Segment Start: SUPPLIED RECORDS

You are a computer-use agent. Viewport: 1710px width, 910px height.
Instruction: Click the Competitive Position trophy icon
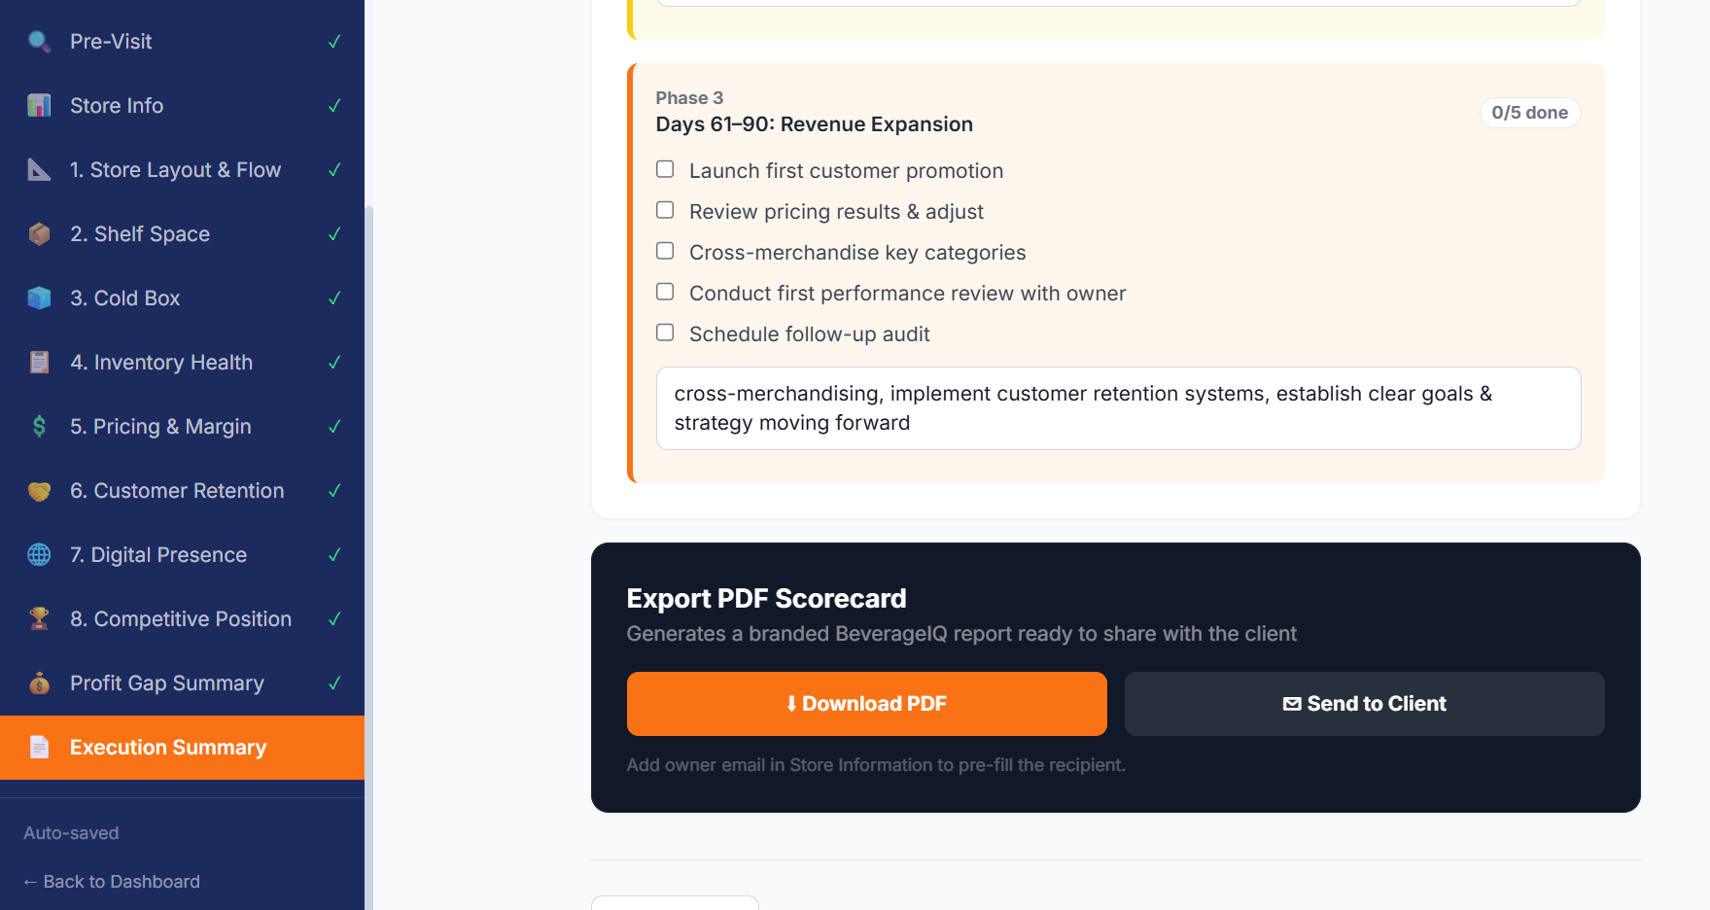39,618
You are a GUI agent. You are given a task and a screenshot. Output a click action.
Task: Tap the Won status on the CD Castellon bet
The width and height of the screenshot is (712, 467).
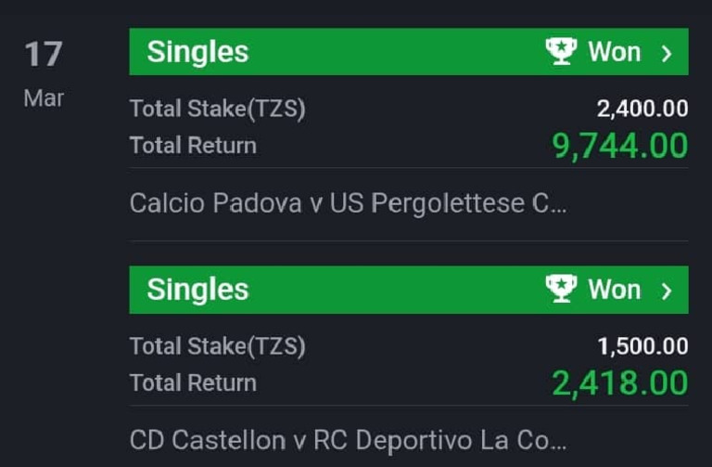[614, 290]
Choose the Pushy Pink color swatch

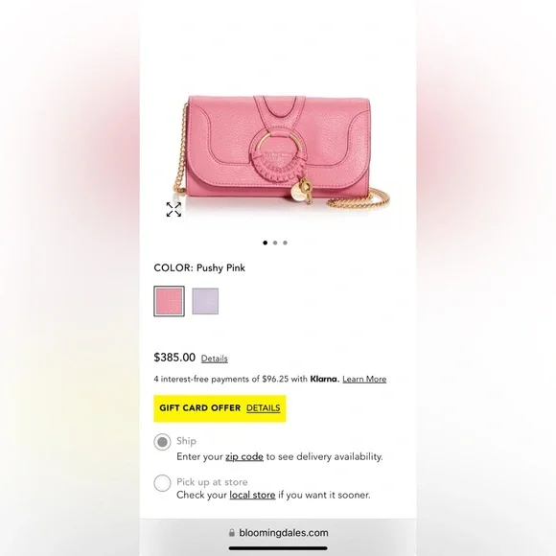tap(169, 301)
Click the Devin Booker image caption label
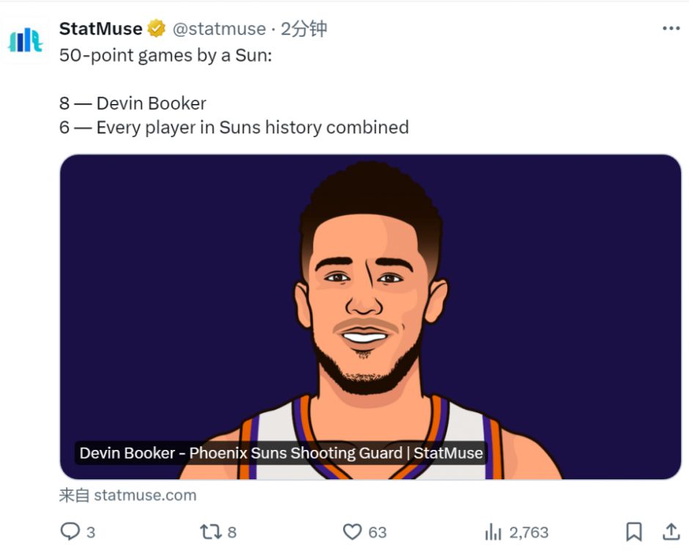689x554 pixels. [281, 453]
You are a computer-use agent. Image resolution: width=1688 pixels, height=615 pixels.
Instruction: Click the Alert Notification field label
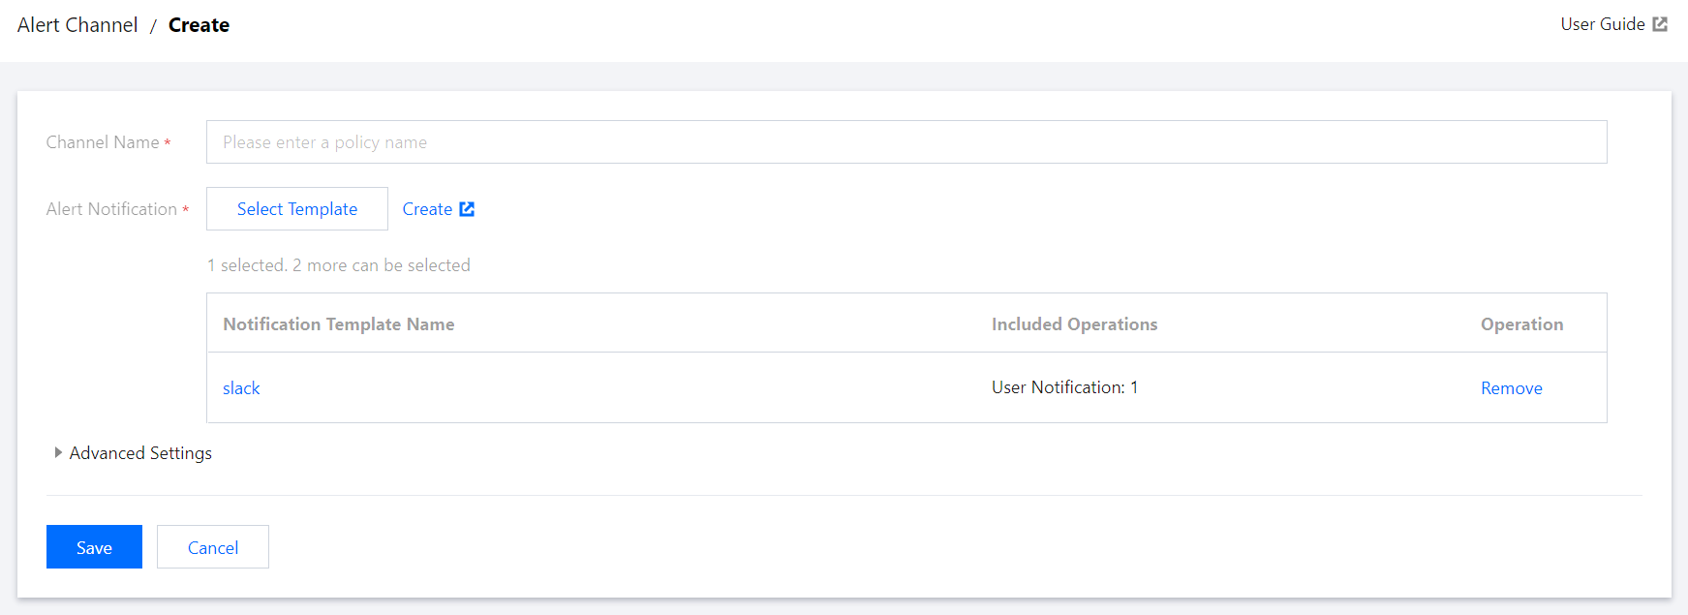[x=111, y=209]
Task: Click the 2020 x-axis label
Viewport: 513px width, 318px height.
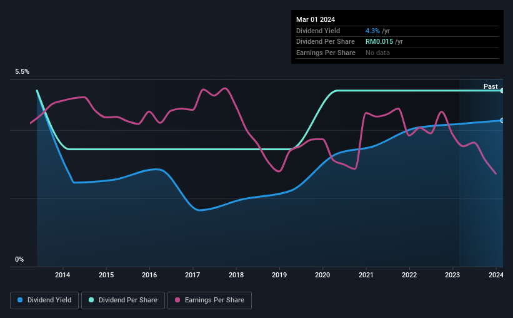Action: 322,275
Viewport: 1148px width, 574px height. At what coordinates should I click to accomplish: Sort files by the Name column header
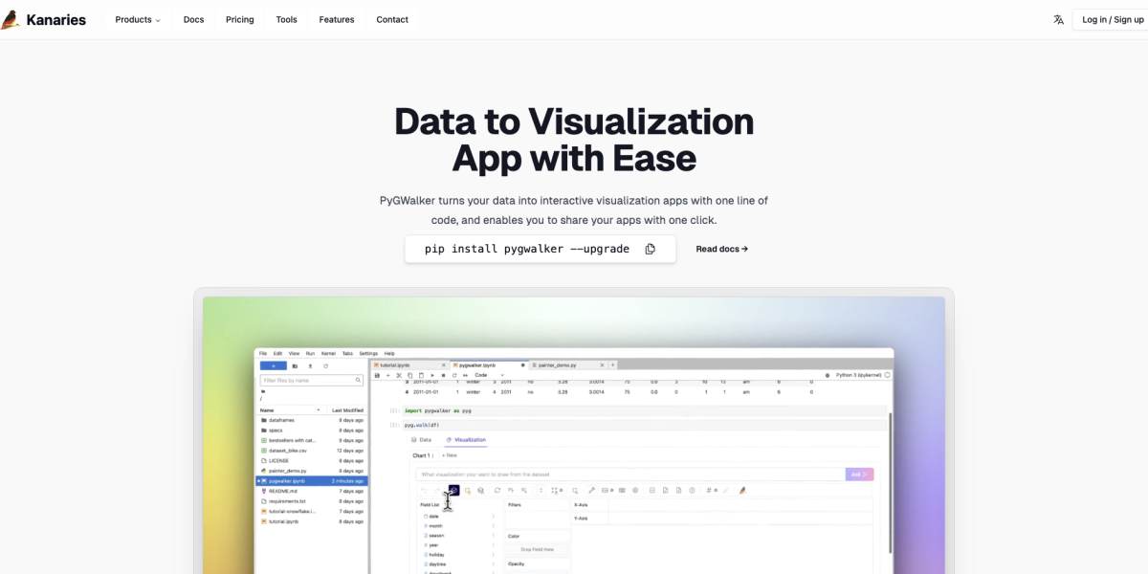tap(267, 409)
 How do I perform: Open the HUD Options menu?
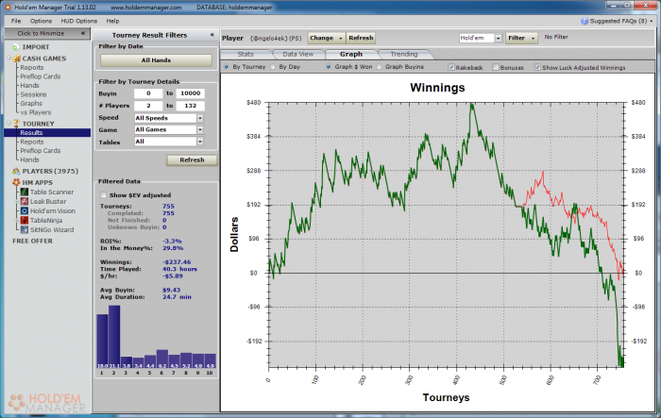click(77, 20)
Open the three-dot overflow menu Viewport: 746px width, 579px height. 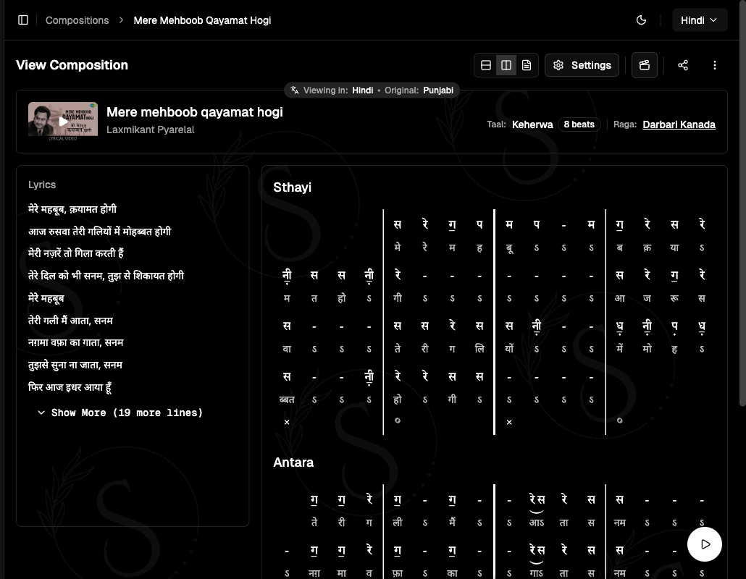[715, 65]
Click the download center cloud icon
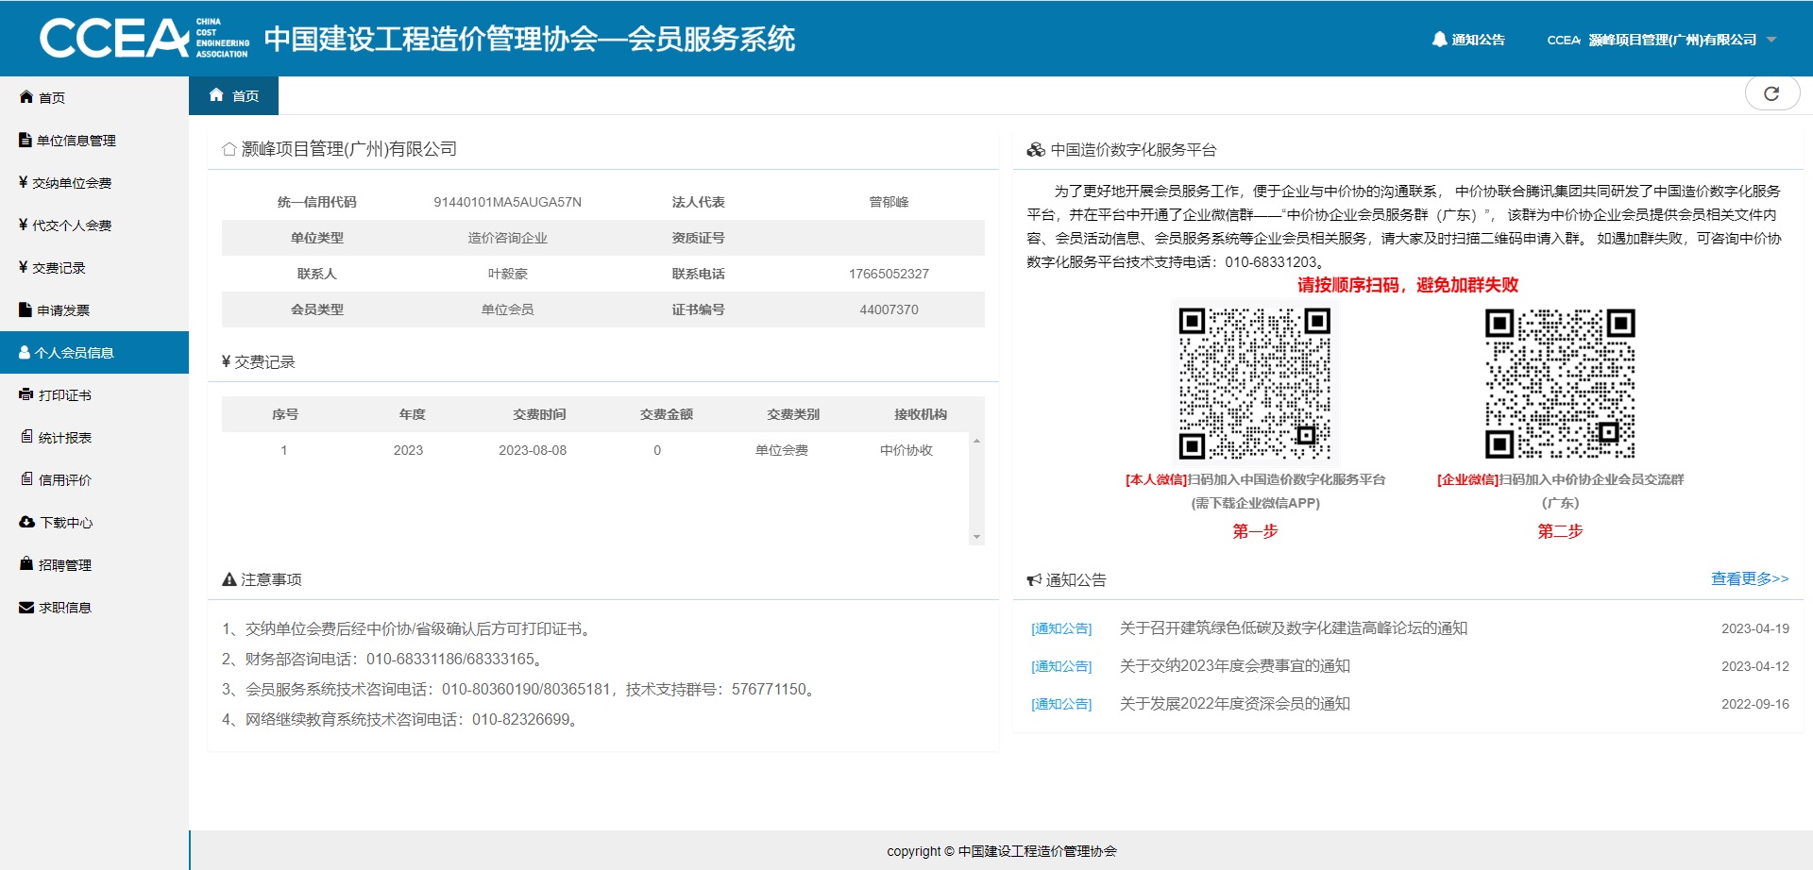The width and height of the screenshot is (1813, 870). (x=26, y=522)
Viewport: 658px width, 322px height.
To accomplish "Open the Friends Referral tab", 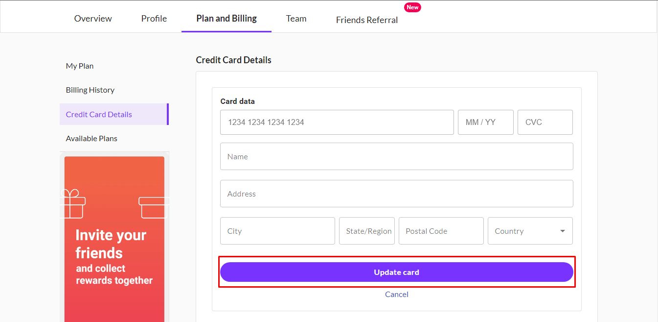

Segment End: SUPPLIED RECORDS

WORK ORDER - List every line above that contains the word "agent".

ANSWER AREA -
You are a computer-use agent. Viewport: 1710px width, 910px height.
You are a GUI agent. You are given a task and a screenshot. Output a click action.
You are a computer-use agent. Image resolution: width=1688 pixels, height=615 pixels.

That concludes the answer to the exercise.